Ich will ein Spiel entwickeln, bei dem man anhand der erzählerischen Elemente des Rollenspiels, die Erfahrung von Flüchtlingen erlebt. Durch die Interaktion am Spieltisch sollen so die vor allem psychischen Belastungen, Gefahren, Repression, Gewalt etc. von Beginn der Flucht bis zum Asylantrag in einem europäischen Land vermittelt werden.
Das Spiel soll keinesfalls für die gewöhnliche Rollenspielrunde sein. Ich möchte vielmehr ein tatsächliches Rollenspiel entwickeln, das man z.B. auf Infoveranstaltungen zu Flucht und Migration anbieten kann, um anderen Menschen die oftmals tragischen Schicksale von Migranten näher zu bringen. Ich habe da eine ganz spezielle nichtstaatliche Organisation im Auge, in der meine Freundin arbeitet, für die das ganze auch geschrieben werden soll.
Es gab bereits einen Versuch dieser Flüchtlingshilfe, das ganze in einem Brettspiel umzusetzen, das Projekt ist aber mehr oder weniger versandet. Ich denke, dass in dem Rollenspielbereich ein viel größeres Potential steckt, um in einem Spiel ein Gefühl für die emotionalen Eindrücke einer Flucht zu übermitteln.

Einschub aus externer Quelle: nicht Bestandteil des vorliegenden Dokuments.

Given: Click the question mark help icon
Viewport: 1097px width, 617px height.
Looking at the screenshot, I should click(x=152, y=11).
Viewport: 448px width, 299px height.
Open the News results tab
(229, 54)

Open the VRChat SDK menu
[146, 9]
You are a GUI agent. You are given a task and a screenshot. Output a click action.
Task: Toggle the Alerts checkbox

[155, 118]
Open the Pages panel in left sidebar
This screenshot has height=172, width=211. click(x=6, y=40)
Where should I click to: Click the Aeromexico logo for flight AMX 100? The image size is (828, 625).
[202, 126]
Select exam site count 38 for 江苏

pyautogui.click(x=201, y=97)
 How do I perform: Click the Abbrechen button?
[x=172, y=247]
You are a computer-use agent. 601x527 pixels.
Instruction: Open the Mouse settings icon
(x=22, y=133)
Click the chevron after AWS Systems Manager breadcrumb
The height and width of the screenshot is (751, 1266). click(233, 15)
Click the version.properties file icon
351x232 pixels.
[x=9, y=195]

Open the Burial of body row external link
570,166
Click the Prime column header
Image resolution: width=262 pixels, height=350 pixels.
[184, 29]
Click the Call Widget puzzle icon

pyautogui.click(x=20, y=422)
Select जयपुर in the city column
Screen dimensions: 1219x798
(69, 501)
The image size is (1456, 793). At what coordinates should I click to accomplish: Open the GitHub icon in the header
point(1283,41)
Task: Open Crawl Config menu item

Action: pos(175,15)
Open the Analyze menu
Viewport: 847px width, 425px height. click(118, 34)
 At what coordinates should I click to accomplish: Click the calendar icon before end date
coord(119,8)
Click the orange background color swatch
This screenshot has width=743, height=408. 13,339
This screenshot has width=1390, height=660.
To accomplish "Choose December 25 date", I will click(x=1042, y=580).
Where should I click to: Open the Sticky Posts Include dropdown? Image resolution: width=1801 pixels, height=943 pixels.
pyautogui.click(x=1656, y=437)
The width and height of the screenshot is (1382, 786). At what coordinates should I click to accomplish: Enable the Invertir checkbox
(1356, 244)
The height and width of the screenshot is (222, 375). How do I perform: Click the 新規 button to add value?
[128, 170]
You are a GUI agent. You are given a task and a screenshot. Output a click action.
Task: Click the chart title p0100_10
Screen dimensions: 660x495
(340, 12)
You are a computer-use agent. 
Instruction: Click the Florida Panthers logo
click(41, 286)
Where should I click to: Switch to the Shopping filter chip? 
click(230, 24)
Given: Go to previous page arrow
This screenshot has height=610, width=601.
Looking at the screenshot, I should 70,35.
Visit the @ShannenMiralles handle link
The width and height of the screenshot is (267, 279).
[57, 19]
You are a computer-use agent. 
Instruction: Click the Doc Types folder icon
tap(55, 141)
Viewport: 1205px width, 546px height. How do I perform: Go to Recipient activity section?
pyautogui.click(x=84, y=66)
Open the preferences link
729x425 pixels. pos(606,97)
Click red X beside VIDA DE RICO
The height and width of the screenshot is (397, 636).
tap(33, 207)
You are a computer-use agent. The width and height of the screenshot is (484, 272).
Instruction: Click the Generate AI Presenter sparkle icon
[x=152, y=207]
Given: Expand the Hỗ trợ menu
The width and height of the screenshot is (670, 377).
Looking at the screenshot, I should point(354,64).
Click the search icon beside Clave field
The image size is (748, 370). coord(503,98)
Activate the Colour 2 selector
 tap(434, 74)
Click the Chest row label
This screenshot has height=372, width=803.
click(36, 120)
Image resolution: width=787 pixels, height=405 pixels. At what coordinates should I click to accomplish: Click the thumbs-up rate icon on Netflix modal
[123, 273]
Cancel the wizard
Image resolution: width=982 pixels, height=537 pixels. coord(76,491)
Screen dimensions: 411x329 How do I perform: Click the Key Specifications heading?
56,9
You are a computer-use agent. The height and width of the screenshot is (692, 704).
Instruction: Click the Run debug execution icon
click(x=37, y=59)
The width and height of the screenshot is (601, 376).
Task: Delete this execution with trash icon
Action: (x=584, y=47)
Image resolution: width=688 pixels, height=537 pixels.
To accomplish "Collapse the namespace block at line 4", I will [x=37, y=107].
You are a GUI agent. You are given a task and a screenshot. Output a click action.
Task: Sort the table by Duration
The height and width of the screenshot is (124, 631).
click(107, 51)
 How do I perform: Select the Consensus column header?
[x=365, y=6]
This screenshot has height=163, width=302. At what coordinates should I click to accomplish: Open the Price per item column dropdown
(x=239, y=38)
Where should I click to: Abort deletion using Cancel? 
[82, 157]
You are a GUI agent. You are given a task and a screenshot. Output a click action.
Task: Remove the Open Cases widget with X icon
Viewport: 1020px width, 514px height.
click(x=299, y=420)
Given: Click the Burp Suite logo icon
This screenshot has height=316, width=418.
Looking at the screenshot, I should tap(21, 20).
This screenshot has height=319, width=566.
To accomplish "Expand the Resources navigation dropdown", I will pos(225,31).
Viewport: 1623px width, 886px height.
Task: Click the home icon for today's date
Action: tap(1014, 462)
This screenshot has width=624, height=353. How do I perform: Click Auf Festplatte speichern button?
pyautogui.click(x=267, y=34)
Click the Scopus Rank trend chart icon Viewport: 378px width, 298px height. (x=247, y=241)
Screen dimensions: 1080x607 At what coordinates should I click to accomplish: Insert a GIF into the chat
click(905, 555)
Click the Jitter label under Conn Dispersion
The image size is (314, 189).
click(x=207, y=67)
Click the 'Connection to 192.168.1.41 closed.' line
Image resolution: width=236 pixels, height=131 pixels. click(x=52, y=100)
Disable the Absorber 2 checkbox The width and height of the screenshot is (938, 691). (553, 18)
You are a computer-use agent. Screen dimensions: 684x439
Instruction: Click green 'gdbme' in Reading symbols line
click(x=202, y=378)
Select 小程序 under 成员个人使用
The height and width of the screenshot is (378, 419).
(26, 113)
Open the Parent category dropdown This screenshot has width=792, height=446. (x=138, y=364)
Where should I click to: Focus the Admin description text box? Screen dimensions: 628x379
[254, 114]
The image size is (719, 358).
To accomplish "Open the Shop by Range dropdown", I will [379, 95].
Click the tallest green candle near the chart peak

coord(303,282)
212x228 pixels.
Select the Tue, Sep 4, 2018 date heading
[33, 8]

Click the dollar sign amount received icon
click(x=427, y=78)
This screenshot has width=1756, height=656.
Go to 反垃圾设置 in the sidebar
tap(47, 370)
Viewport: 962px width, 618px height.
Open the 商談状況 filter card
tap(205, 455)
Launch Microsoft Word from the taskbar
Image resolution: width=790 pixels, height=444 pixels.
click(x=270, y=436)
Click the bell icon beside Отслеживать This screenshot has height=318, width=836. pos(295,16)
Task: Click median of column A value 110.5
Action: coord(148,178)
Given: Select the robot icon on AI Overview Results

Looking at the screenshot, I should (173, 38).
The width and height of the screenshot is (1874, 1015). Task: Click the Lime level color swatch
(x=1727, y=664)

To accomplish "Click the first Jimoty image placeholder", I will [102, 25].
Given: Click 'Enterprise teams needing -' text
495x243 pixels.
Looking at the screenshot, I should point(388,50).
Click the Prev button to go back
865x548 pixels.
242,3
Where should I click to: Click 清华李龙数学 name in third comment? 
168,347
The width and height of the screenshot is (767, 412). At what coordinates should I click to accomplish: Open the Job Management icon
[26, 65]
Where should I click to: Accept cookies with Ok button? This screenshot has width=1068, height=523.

Was ich mir bisher vorstelle:
  • Das Spiel benötigt jemanden, der sich genügend mit der Thematik beschäftigt (hat). Da das Spiel eh im Rahmen einer Infoveranstaltung oder ähnlichen Anlässen angeboten werden soll, dürfte das kein Problem darstellen. Es ist nahe liegend, dass diese Person einen Spielleiter Posten übernimmt, wobei ich ein komplett spielleiterloses System nicht ausschließen möchte.
  • Die Regeln für das Rollenspiel müssen sehr simpel sein, weil davon auszugehen ist, dass die meisten Interessenten für dieses Spiel sonst eher nicht mit Rollenspielen zu tun haben. Allerdings könnte ich mir vorstellen, dass ein komplett regelloses System nicht funktionieren würde, da die Spielzeit arg begrenzt ist und eine gewisse Struktur (im Sinne von Stationen der Flucht) untergebracht werden sollten.
  • Jeder Spieler soll sich überlegen, wer sein Charakter ist. Dazu sollte man verschiedene Fragen beantworten. So zum Beispiel:
    - Warum bin ich auf der Flucht?
    - Vor wem bin ich auf der Flucht?
    - Was lasse ich zurück?
    - Welche Schwierigkeiten warten auf mich?
    - Was erwarte ich von meiner neuen „Heimat“?
    Die Liste der Fragen ist natürlich nicht vollständig. Es wird den meisten außerdem vermutlich zunächst einmal schwer fallen, alle Fragen zu beantworten, deshalb würde ich ein paar Beispiele zur Verfügung stellen.
  • Ich stelle mir bisher vor, dass die Spieler gemeinsam in Stationen die Flucht erspielen. Diese Stationen sollen Extremsituationen abbilden, die in drei Teile gegliedert werden: Konflikt und Flucht aus der Heimat, Grenzübergang, ein neues Leben. Diese drei Stichwörter sollen einen groben Rahmen geben.
  • Die Spieler sollen vor schwere Entscheidungen gestellt werden (als Beispiel: lasse ich einen alten Freund auf der Flucht zurück, weil er uns wegen seinem abgefrorenen Fuß aufhält und wir sonst womöglich von der Miliz entdeckt und hingerichtet werden?) und diese müssen in irgendeiner Form auch aufgelöst werden.
  • Der Ausgang des Spiels, also das Schicksal der Flüchtlinge bleibt zunächst offen. Ein erfolgreiches Ende wäre dann die Bewilligung des Asylantrags, ein negatives die Abschiebung. Die Konsequenzen, die sich hieraus ergeben, müssen in einem kurzen Nachspiel erkenntlich werden.
  • Wichtig: Alle sollen sich ständig beteiligen und aktiv an dem Spiel teilnehmen. Die Spieler sollen sich einfach nur (solange sie spielen) mit der Thematik auseinander setzen und einen Bruchteil eines Eindrucks darüber vermitteln, was Flüchtlinge durchmachen.
Ich habe bereits über eine Adaption von Primetime Adventures nachgedacht, aber bisher sind meine Vorstellungen da noch etwas diffus.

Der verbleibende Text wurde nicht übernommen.